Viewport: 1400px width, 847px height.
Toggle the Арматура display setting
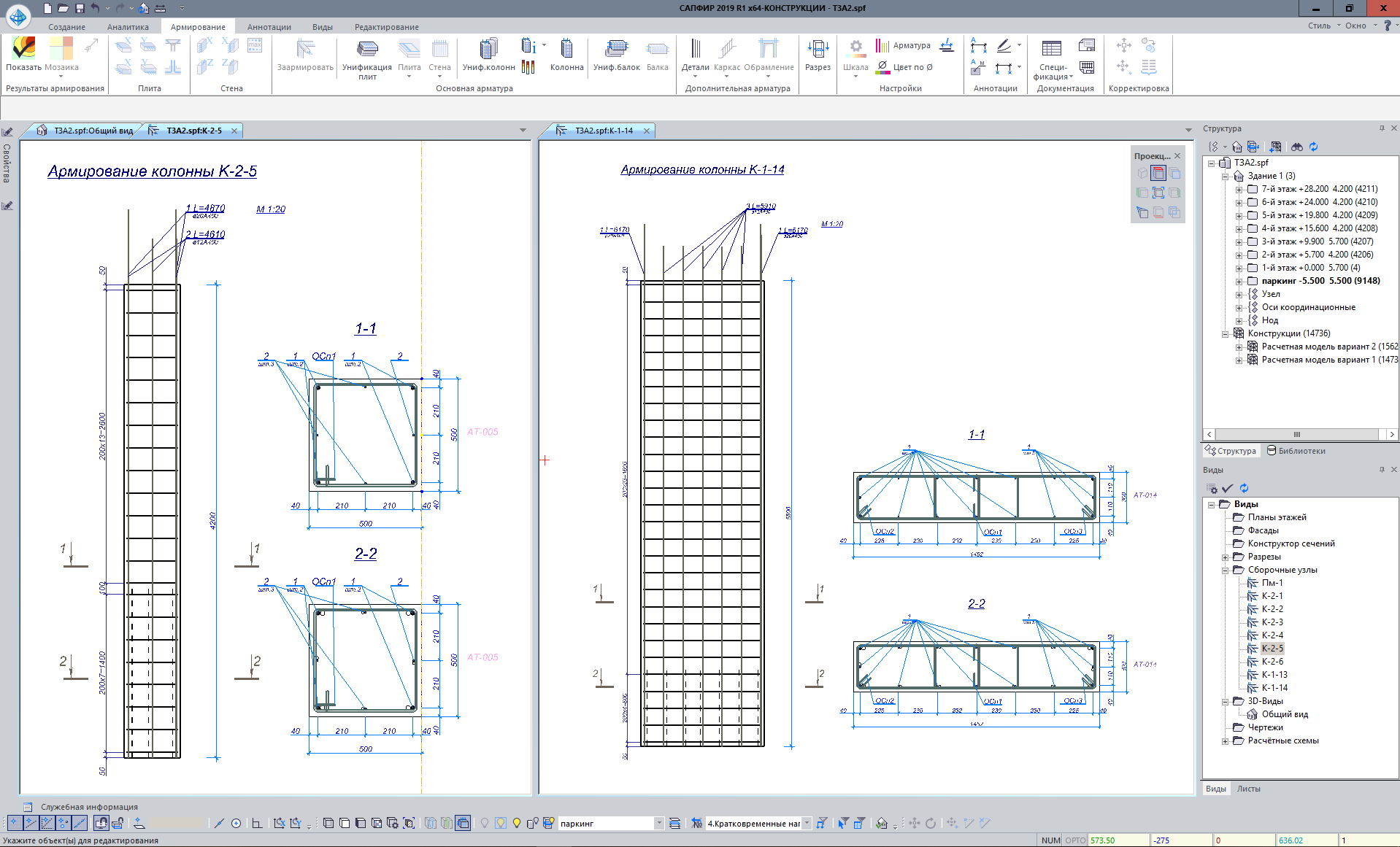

★ ★ ★ ★

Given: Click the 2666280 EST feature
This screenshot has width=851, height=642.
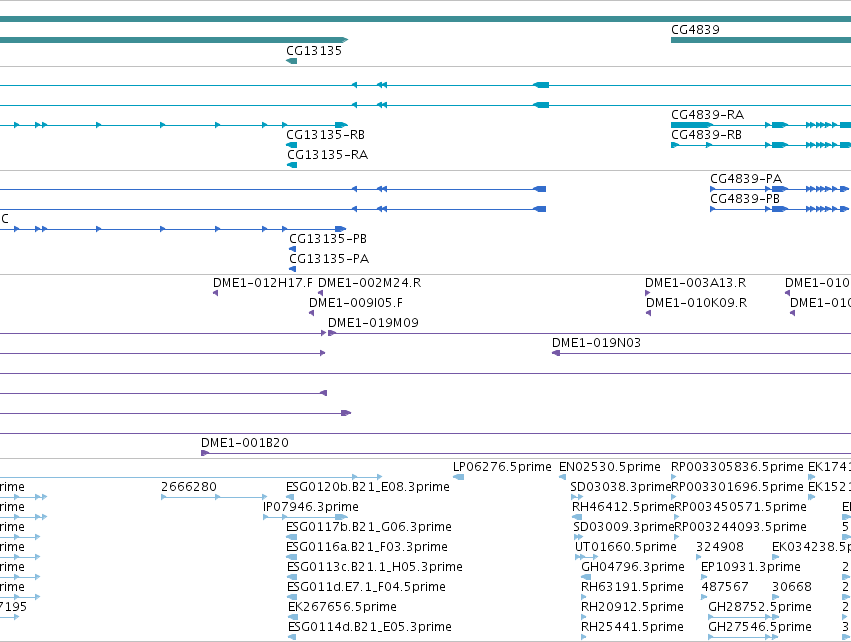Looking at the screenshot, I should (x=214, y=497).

★ ★ ★ ★

## Request:
Rewrite the lines from the one containing "Given: Click the 2666280 EST feature" through the one containing "Looking at the", renaming "feature" to "marker" and changing nothing else. Omit the pictures.

## Solution for this problem:
Given: Click the 2666280 EST marker
This screenshot has width=851, height=642.
Looking at the screenshot, I should (x=214, y=497).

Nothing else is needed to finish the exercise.